## Selected passage
★ ★ ★ ★

Distributed & Parallel Execution

Distributed & Parallel Execution

The topology of a Flow defines how information is distributed between all Executors.

Each Executor has predecessors and successors. An Executor receives requests from all of its predecessors and sends them to all of its successors.

Additionally, an Executor can be split into Shards and Replicas. This enables horizontal scaling of Executors. A shard is typically used for partitioning data (like a big index) and Replicas are used to increase throughput and availability.

Define predecessors via `needs`

To define predecessors of an Executor, use the needs parameter. If needs is not provided, the previously added Executor is set as the default:

from jina import Flow
f = (Flow()
     .add(name='p1', needs='gateway')
     .add(name='p2', needs='gateway')
     .add(name='p3', needs='gateway')
     .needs(['p1', 'p2', 'p3'], name='r1'))

p1, p2, p3 now subscribe to Gateway and conduct their work in parallel. The last .needs() blocks all Executors until they finish their work.

.needs() is syntax sugar and roughly equal to:

.add(needs=['p1', 'p2', 'p3'])

.needs_all() is syntax sugar and roughly equal to:

.add(needs=[all_orphan_executors_so_far])

“Orphan” Executors have no connected Executors to their outputs. The above code snippet can be also written as:

from jina import Flow
f = (Flow()
     .add(name='p1', needs='gateway')
     .add(name='p2', needs='gateway')
     .add(name='p3', needs='gateway')
     .needs_all())

Merging results

In the previous Flow, each of the Executors p1, p2 and p3 work in parallel and generate one set of results. If you have an Executor that depends on all of them like r1, you might need to have all 3 results combined into one DocumentArray in the next steps. Let’s suppose the following concrete example:

The Documents you sent are images containing some text.

★ ★ ★ ★

## Data provided

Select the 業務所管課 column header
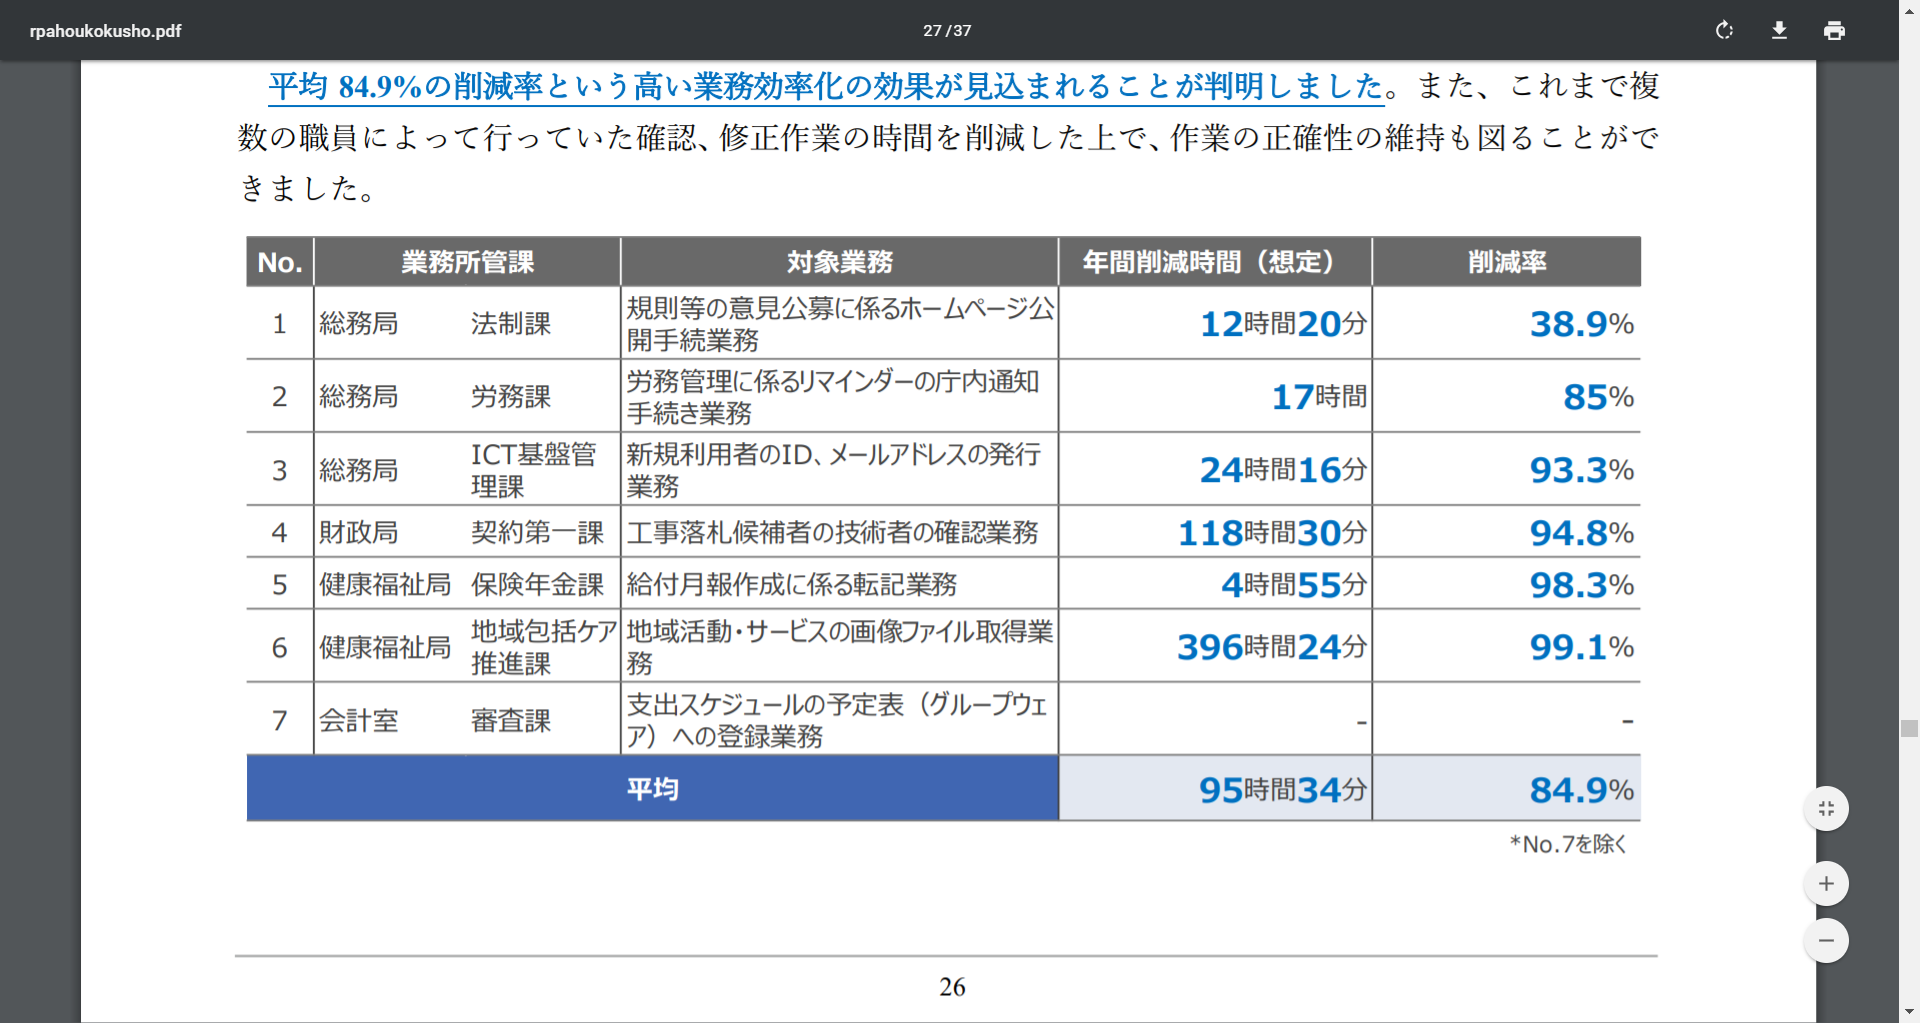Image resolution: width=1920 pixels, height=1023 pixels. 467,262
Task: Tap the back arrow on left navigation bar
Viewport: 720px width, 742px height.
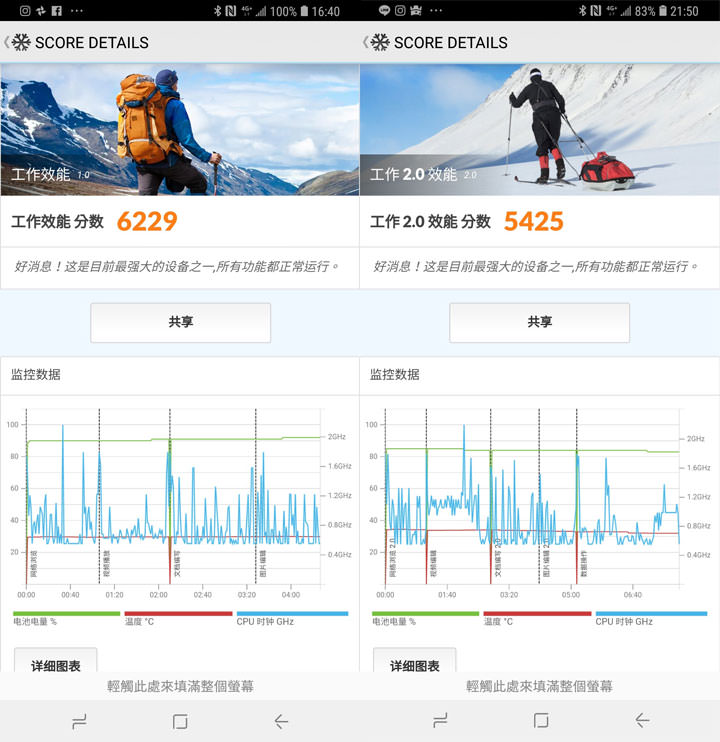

★ ★ ★ ★

## Tasks to carry out
1. Translate this sentence from the passage on distributed and parallel execution into Spanish: "An Executor receives requests from all of its predecessors and sends them to all of its successors."
2. Reproduce everything in the passage on distributed and parallel execution from "Each Executor has" down to "throughput and availability.", word for word.
3. Carry on writing the passage on distributed and parallel execution, starting after its final sentence.
The data has no connection to the passage on distributed and parallel execution.

## Solved tasks
1. Un Executor recibe solicitudes de todos sus predecesores y las envía a todos sus sucesores.

2.
Each Executor has predecessors and successors. An Executor receives requests from all of its predecessors and sends them to all of its successors.

Additionally, an Executor can be split into Shards and Replicas. This enables horizontal scaling of Executors. A shard is typically used for partitioning data (like a big index) and Replicas are used to increase throughput and availability.

3.
p1 fills the embedding attribute of Documents using an encoder model.
p2 segments further the image into smaller chunks of images.
p3 extracts the text and adds them as chunks.

We need to end up with Documents that contain all this new data. Well, by default, if you have a deployment that needs all 3 Executors (p1, p2 and p3), this happens with our default Reduce logic.

Scale Executors by using Replicas

Replicas can be used to create multiple copies of the same Executor. Each request in the Flow is then passed to only one replica (instance) of your Executor. This can be useful for a couple of challenges like performance and availability:

If you have slow Executors (like some Encoders) you may want to scale up the number of instances of this particular Executor so that you can process multiple requests in parallel
Executors might need to be taken offline from time to time (updates, failures, etc.), but you may want your Flow to be able to process requests all the time. In this case Replicas can be used as well so that any Replica of an Executor can be taken offline as long as there is still one running Replica online. Using this technique it is possible to create a High availability setup for your Flow.

from jina import Flow
f = (Flow()
     .add(name='slow_encoder', replicas=3)
     .add(name='fast_indexer'))

The above Flow will create a topology with three Replicas of Executor slow_encoder. The Gateway will send every request to exactly one of the three instances. Then the replica will send its result to fast_indexer.

Avoiding Bottlenecks on Executors with `replicas`

In this section, we will showcase how we can avoid having bottlenecks on slow Executors by using replicas.

Suppose we have the following Executor:

import time
from jina import Executor, requests
class MyExecutor(Executor):
    @requests(on='/slow')
    def foo(self, **kwargs):
        time.sleep(5)
    @requests(on='/fast')
    def bar(self, **kwargs):
        pass

We will simulate parallel requests to both endpoints of the Executor with these utility functions:

from jina.logging.profile import TimeContext
from jina import Client
import multiprocessing
def make_request(endpoint):
    with TimeContext(f'calling {endpoint} roundtrip'):
        c = Client(protocol='grpc', port=12345)
        c.post(endpoint)
def simulate(flow):
    with flow:
        mp = []
        # make multiple requests to both endpoints, in parallel
        for endpoint in ['/slow', '/fast', '/slow', '/fast']:
            p = multiprocessing.Process(target=make_request, args=(endpoint,))
            p.start()
            mp.append(p)
        # 
        for p in mp:
            p.join()

If we simply create a Flow with only 1 instance of MyExecutor, requests to the slow endpoint will make a bottleneck. However, creating replicas will unblock the Flow:

with replicas

from jina import Flow
scaled_f = Flow(protocol='grpc', port_expose=12345).add(uses=MyExecutor, replicas=2)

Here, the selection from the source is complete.